> _Dataset_
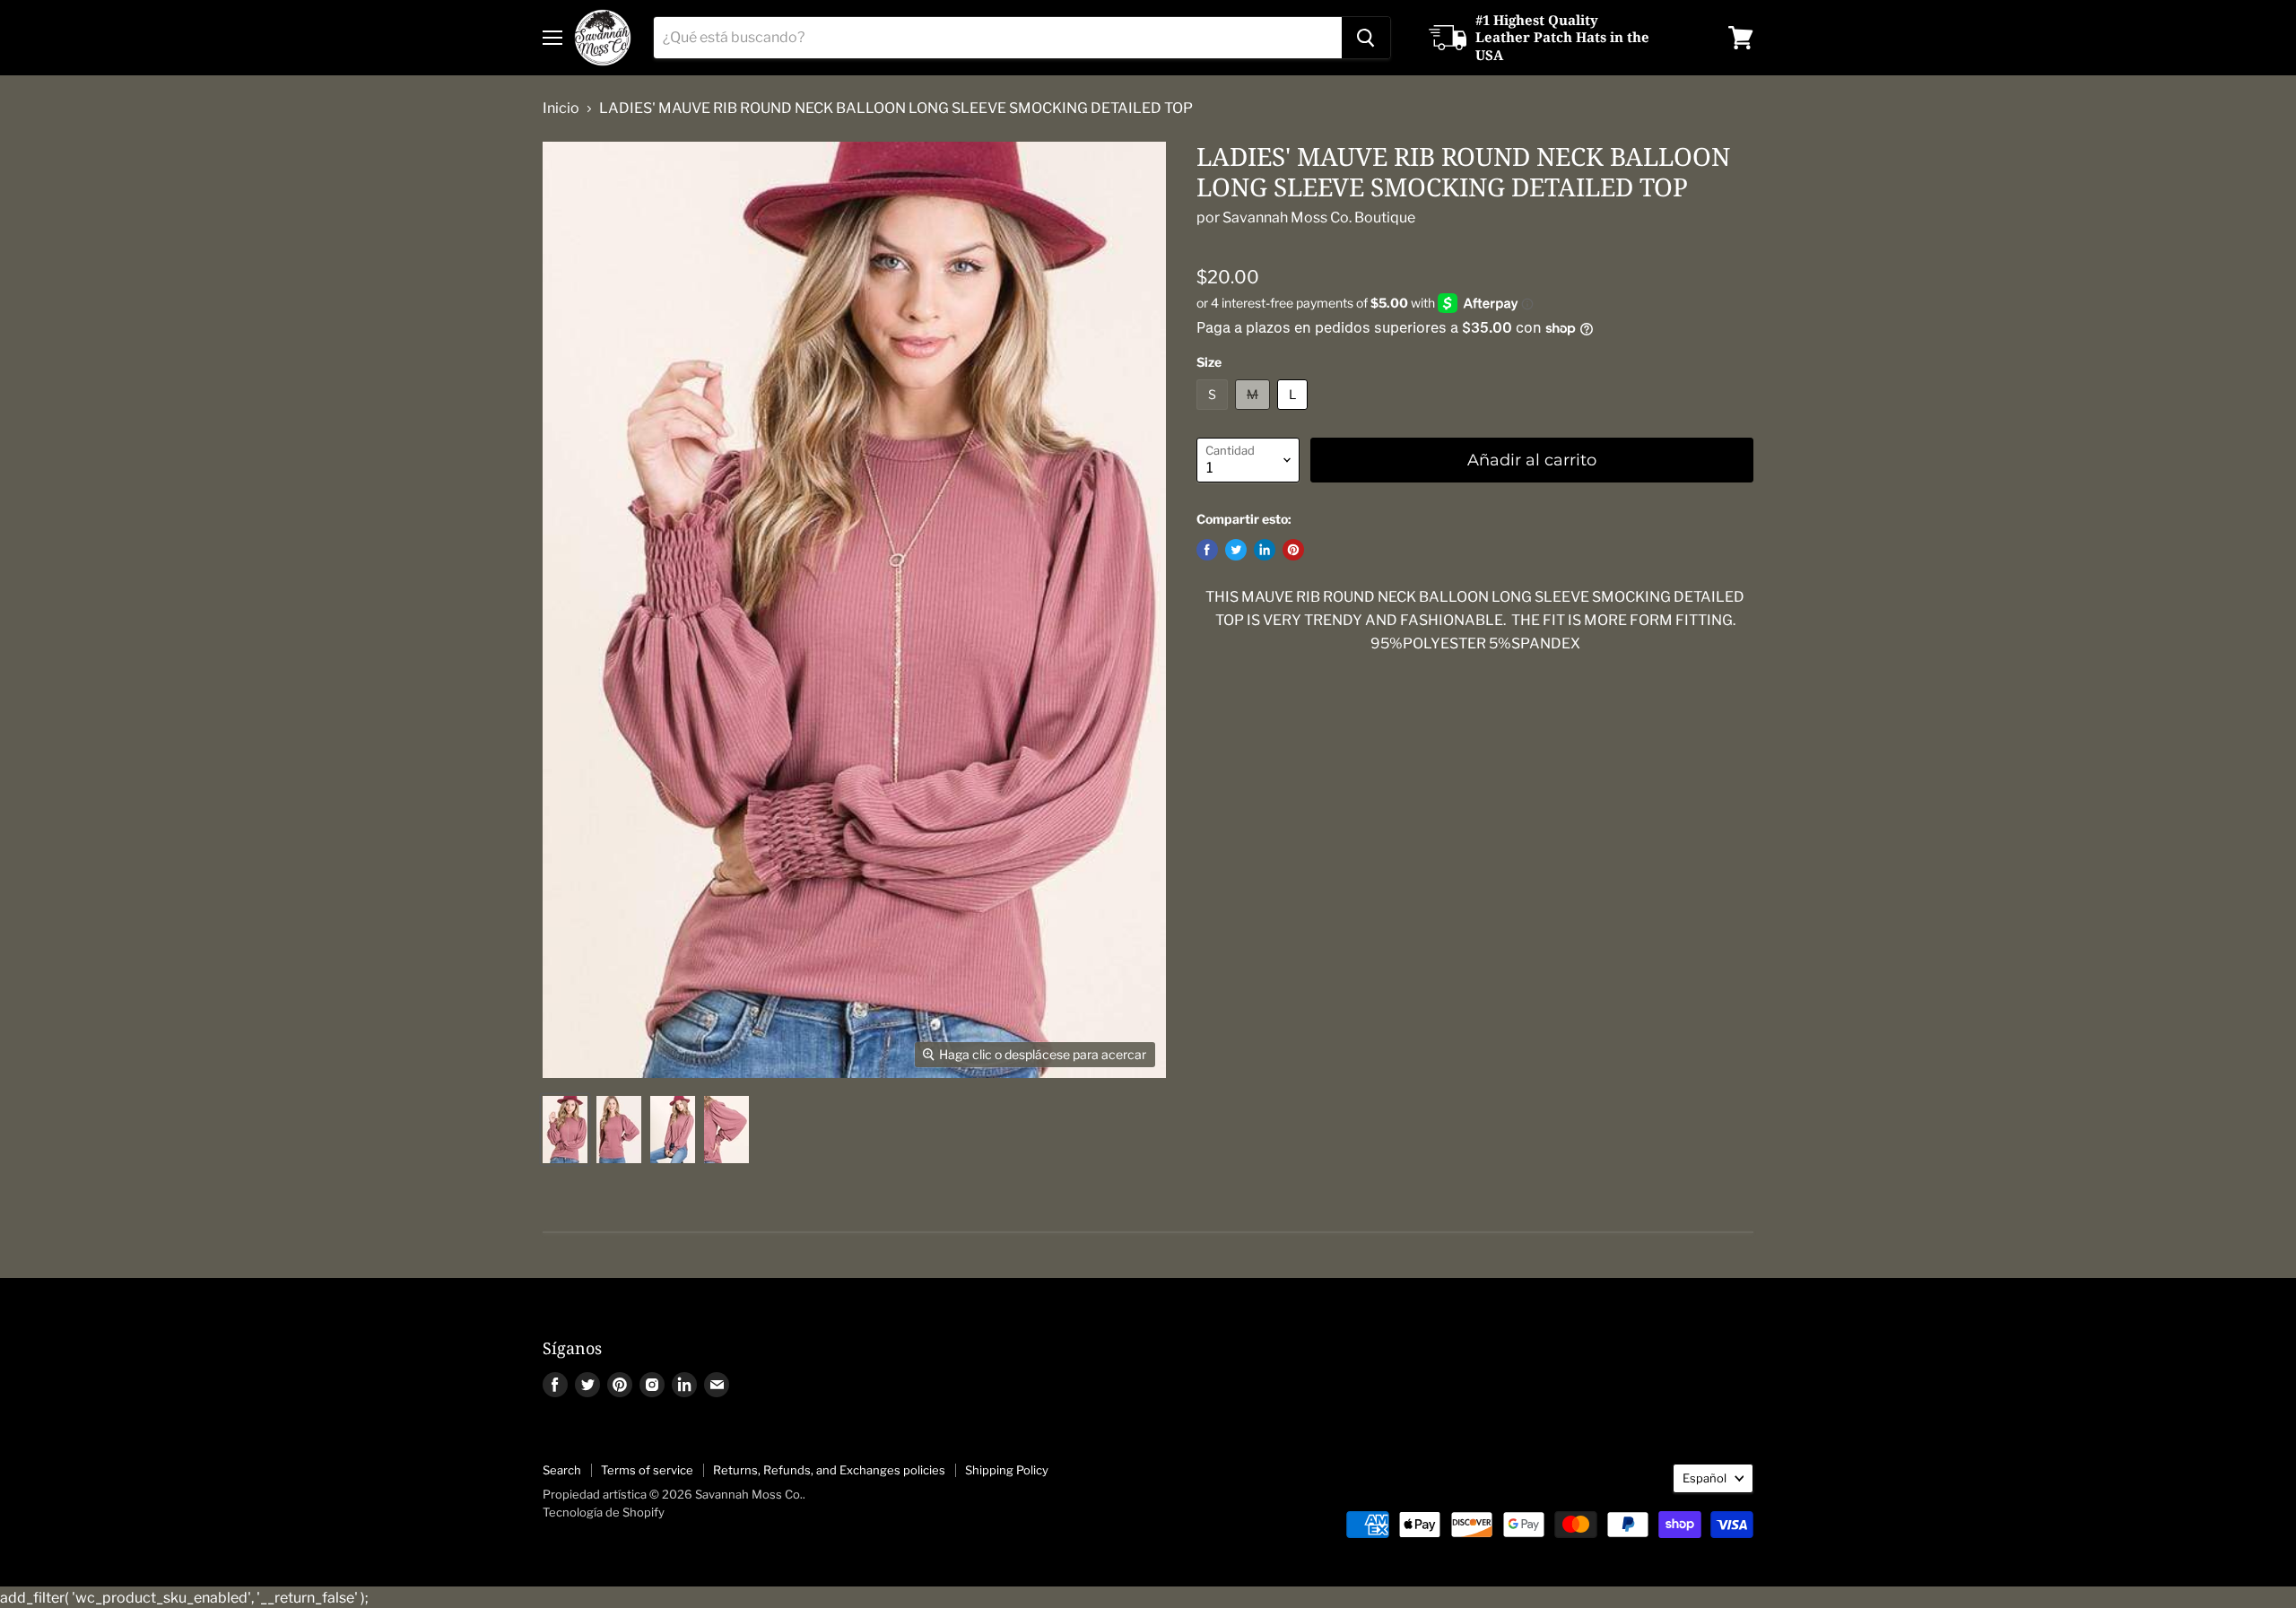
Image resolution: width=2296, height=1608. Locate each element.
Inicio (561, 108)
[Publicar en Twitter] (1236, 550)
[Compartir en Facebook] (1207, 550)
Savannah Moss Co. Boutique (1318, 217)
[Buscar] (1366, 37)
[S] (1214, 413)
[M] (1254, 413)
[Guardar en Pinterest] (1293, 550)
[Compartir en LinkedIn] (1264, 550)
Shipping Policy (1006, 1470)
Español (1704, 1478)
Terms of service (647, 1470)
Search (562, 1470)
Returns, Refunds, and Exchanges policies (829, 1470)
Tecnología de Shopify (604, 1512)
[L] (1294, 413)
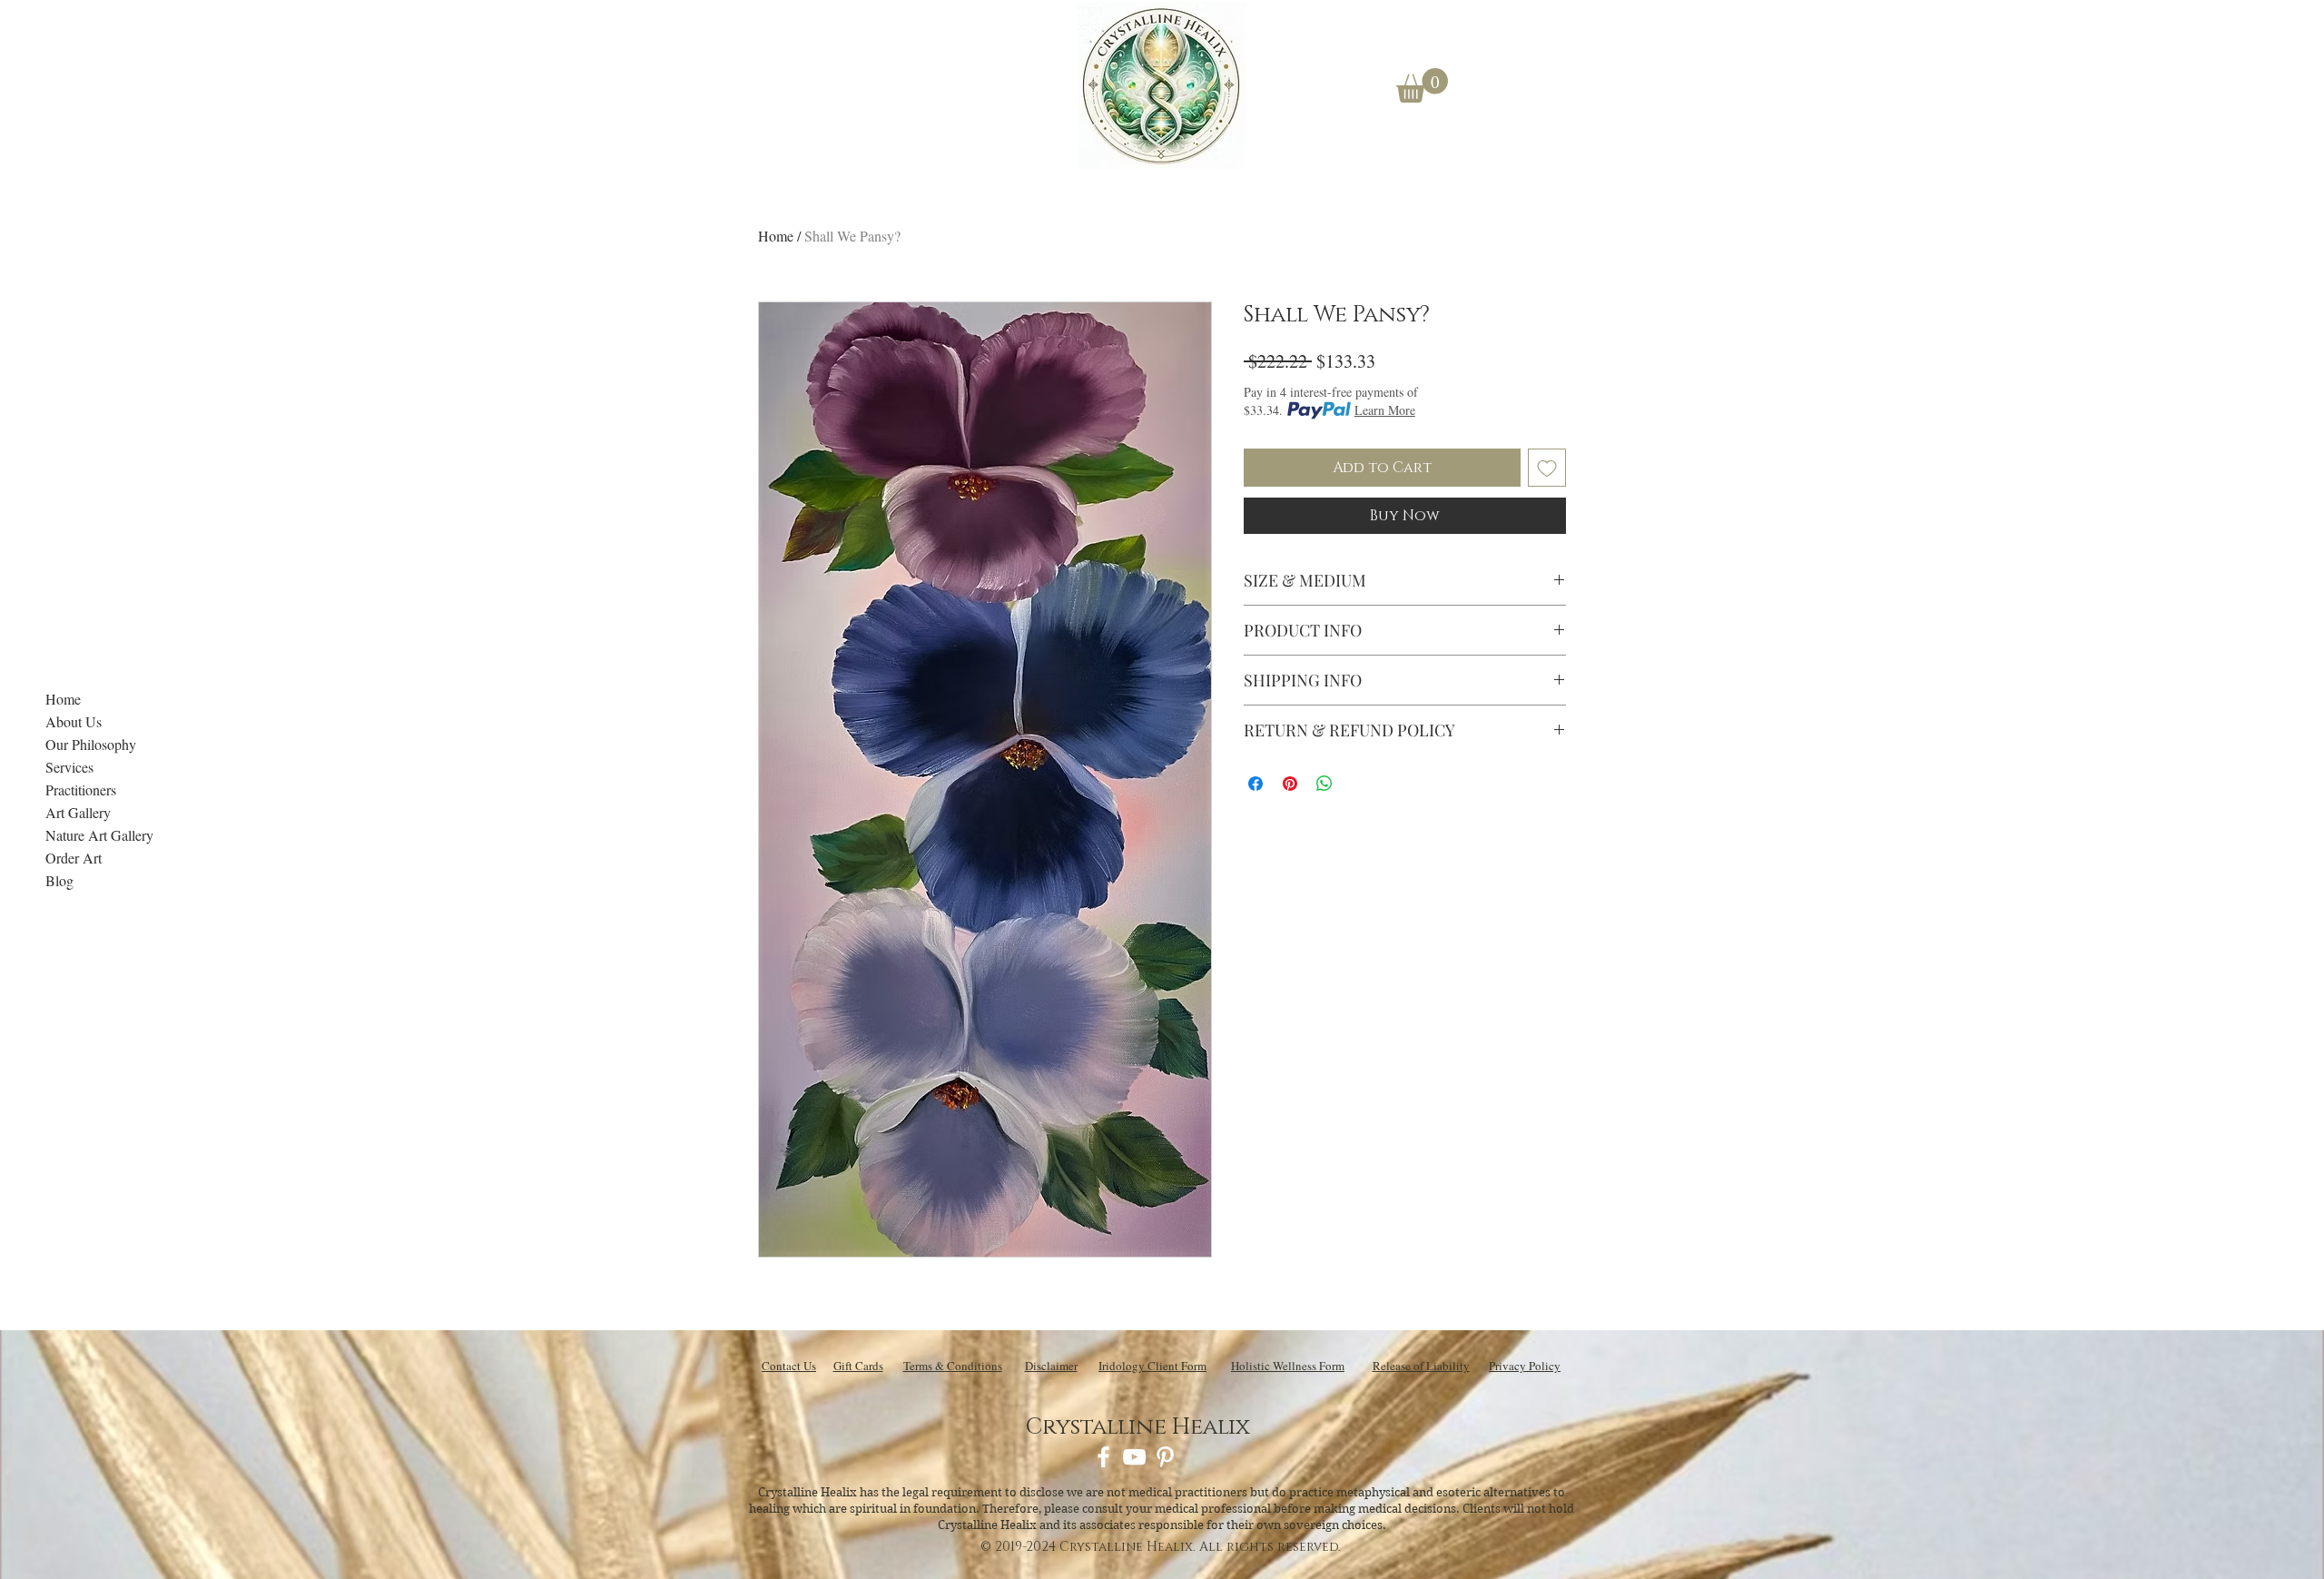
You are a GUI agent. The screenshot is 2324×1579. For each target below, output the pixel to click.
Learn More (1384, 410)
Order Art (73, 857)
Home (63, 698)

> _Your goal_
Give back only the lines from the one that carries "Returns, Refunds, and" through the final line above, both included. Drop all pictures.

> _Response to this exercise_
Returns, Refunds, and Exchanges policies (829, 1470)
Tecnología de Shopify (604, 1512)
[L] (1294, 413)
You are a GUI agent. The screenshot is 2324×1579. For each target below, output the pixel to click.
Learn More (1384, 410)
Order Art (73, 857)
Home (63, 698)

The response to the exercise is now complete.